Chef’s Table: Pastry serves up viewers a sumptuous look at the sweetest part of any feast: the dessert. This latest volume of Chef’s Table takes us away from the upscale world of Michelin star-rated restaurants and to the geniuses revolutionizing the way we eat dessert. The four-episode season introduces us to Christina Tosi (of New York City’s Milk Bar), Corrado Assenza (of Sicily’s Caffé Ficilia), Jordi Roca (of Girona’s El Celler de Can Roca), and Will Goldfarb (who makes his treats in Indonesia’s Room4Dessert).

Chef’s Table famously protests that it’s not “food porn,” but this latest season once more disproves that notion. The best part of any episode of Chef’s Table: Pastry isn’t the heartfelt confessionals to camera, but the super sensual close ups of candy-coated desserts. It’s sensory overload and you’re bound to be seduced by the sweetness paraded upon the screen. If you can get through an episode without wandering to the kitchen for a cookie or feverishly googling your latest patisserie, then you may not actually be human.

At first glance, the only real thing that distinguishes this latest volume of Netflix’s foodie doc hit is that we’re focusing on desserts and sweets. But there are seismic differences lurking quietly under the surface. One thematic difference in Top Chef: Pastry seems to be this season’s greater emphasis on the importance of tradition. We see the subjects discuss the importance of keeping them, breaking them, and carrying them on for future generations.

Photo: Netflix

There is also, naturally, a greater emphasis on family. In the first three episodes at least, each chef seems massively influenced by the presence of their family. It’s not an emotional influence as you see with other chefs, but a real creative one. Tosi thought of baking as something the women in her family did, Assenza inherited the family café, and Roca is famously the third brother in an illustrious family of chefs who run one of the world’s most lauded restaurants. Goldfarb’s episode is less about this and more about what molded him into a iconoclastic pastry chef. In many ways, the show suggests that he may be the unwitting father of the creative movement that Tosi and Roca are now at the vanguard of.

The romance of the restaurant chef is that he or she is the general of the kitchen. Previous chefs we’ve met are treated as auteurs. These pastry chefs are creative geniuses, too, but so much of their art is informed by community and bringing delight to the people around them. Instead of following these chefs as they strut solo through their day, we see far more scenes of collaboration. The suggestion seems to be that pastry is less about perfection than it is about pleasure. And the greatest joy comes from friendship and family.
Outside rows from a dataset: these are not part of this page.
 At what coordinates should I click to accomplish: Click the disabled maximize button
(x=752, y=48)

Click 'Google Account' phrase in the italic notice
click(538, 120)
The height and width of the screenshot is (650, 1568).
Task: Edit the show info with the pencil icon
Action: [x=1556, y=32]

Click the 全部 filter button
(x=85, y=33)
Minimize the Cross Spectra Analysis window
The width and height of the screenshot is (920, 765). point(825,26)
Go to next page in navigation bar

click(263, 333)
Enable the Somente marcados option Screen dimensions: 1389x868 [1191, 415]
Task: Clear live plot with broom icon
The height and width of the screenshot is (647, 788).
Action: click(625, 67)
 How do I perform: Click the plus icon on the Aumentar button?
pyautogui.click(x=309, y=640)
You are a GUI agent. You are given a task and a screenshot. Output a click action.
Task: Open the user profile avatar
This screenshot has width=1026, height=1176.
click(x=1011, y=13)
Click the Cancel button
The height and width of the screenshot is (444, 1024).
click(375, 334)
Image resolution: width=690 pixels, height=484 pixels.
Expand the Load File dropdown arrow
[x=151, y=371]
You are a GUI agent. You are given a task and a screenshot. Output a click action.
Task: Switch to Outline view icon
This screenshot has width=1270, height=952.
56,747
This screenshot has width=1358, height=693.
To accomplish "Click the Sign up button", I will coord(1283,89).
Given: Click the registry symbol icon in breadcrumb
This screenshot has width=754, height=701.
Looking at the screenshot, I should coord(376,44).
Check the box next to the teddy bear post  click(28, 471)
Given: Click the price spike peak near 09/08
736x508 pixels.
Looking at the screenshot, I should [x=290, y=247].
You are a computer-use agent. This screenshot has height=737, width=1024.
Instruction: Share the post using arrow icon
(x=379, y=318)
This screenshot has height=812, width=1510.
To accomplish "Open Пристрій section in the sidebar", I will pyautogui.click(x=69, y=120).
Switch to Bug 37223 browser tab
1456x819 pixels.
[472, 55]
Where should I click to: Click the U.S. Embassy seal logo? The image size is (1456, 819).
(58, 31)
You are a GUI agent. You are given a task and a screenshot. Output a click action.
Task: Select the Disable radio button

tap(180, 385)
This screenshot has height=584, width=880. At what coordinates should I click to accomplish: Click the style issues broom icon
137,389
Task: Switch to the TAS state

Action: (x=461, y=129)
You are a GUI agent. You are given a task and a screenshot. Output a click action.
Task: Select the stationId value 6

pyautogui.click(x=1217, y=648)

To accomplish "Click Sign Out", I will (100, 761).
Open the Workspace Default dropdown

As a show, Chef’s Table is as delicious as ever, but I would be remiss if I didn’t also note that the format is also getting a wee bit stale. In particular, the energy and excitement of Christina Tosi’s baking is almost giving short shrift by the trademark upscale Chef’s Table treatment. It’s not that her glorious stacked cakes and inventive delights don’t deserve the same level of respect as Massimo Bottura’s inventive tortellini or Grant Achatz’s modernist cuisine. It’s that presenting them accompanied by the same old austere classical music arrangements we’ve heard before kind of sucks the fun out of what cereal milk ice cream is. A few stand out episodes from last season – the Ivan Orkin and Jeong Kwan ones in particular — suggested that producers Brian McGinn and David Gelb might be considering remixing their tried and true format. Sadly, Chef’s Table: Pastry seems like a missed opportunity to do this.

Photo: Netflix

Nevertheless, Chef’s Table continues to deliver the most deliriously delicious footage for rabid foodie doc fans. Chef’s Table‘s production values, most notably its cinematography and editing, continue to blow other food shows away. At the end of the day, if you’re looking for a sweet and sumptuous food docu-series to carry you away from the stress of the day-to-day, you can do no better than Chef’s Table: Pastry. It’s blissful and beautiful, just like the best dessert you ever scarfed down.

[One note: Even though Netflix has been promoting Chef’s Table: Pastry as a spin-off series akin to Chef’s Table: France, it is actually filed as the original show’s fourth volume.]